PROVIDED ENTRIES START

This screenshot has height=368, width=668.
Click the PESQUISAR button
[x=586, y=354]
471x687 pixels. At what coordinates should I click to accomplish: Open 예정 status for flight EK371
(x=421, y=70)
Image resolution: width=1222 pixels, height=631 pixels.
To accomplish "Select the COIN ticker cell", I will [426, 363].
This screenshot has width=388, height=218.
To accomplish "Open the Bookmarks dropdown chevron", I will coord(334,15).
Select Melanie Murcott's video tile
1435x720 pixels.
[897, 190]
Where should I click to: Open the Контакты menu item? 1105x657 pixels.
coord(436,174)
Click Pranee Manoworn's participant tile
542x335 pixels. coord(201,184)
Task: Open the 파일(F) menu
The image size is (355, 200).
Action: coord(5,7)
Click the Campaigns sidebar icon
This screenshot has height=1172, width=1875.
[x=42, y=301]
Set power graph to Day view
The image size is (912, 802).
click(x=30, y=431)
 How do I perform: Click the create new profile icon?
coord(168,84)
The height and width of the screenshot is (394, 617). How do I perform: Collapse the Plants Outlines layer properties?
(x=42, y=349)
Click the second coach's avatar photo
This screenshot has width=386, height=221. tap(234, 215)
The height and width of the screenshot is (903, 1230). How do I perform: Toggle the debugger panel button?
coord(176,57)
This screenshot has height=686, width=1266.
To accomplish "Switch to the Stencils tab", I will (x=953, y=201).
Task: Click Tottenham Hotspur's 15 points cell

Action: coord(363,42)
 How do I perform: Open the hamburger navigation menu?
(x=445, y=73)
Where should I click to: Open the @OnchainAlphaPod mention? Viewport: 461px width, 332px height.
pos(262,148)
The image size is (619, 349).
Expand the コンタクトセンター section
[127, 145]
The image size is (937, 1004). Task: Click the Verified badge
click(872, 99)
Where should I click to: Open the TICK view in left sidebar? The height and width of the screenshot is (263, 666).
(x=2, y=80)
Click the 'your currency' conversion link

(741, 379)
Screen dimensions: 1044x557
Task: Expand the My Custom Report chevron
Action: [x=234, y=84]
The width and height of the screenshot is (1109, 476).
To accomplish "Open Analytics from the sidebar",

PROVIDED ENTRIES END

Output every entry again, exactly as given.

This screenshot has height=368, width=668.
Click the PESQUISAR button
[x=586, y=354]
471x687 pixels. At what coordinates should I click to accomplish: Open 예정 status for flight EK371
(x=421, y=70)
Image resolution: width=1222 pixels, height=631 pixels.
To accomplish "Select the COIN ticker cell", I will [426, 363].
This screenshot has width=388, height=218.
To accomplish "Open the Bookmarks dropdown chevron", I will coord(334,15).
Select Melanie Murcott's video tile
1435x720 pixels.
[897, 190]
Where should I click to: Open the Контакты menu item? 1105x657 pixels.
coord(436,174)
Click Pranee Manoworn's participant tile
542x335 pixels. coord(201,184)
Task: Open the 파일(F) menu
The image size is (355, 200).
Action: coord(5,7)
Click the Campaigns sidebar icon
This screenshot has height=1172, width=1875.
[x=42, y=301]
Set power graph to Day view
The image size is (912, 802).
click(x=30, y=431)
 How do I perform: Click the create new profile icon?
coord(168,84)
The height and width of the screenshot is (394, 617). How do I perform: Collapse the Plants Outlines layer properties?
(x=42, y=349)
Click the second coach's avatar photo
This screenshot has width=386, height=221. tap(234, 215)
The height and width of the screenshot is (903, 1230). How do I perform: Toggle the debugger panel button?
coord(176,57)
This screenshot has height=686, width=1266.
To accomplish "Switch to the Stencils tab", I will (x=953, y=201).
Task: Click Tottenham Hotspur's 15 points cell

Action: coord(363,42)
 How do I perform: Open the hamburger navigation menu?
(x=445, y=73)
Where should I click to: Open the @OnchainAlphaPod mention? Viewport: 461px width, 332px height.
pos(262,148)
The image size is (619, 349).
Expand the コンタクトセンター section
[127, 145]
The image size is (937, 1004). Task: Click the Verified badge
click(872, 99)
Where should I click to: Open the TICK view in left sidebar? The height and width of the screenshot is (263, 666).
(x=2, y=80)
Click the 'your currency' conversion link

(741, 379)
Screen dimensions: 1044x557
Task: Expand the My Custom Report chevron
Action: [x=234, y=84]
The width and height of the screenshot is (1109, 476).
To accomplish "Open Analytics from the sidebar",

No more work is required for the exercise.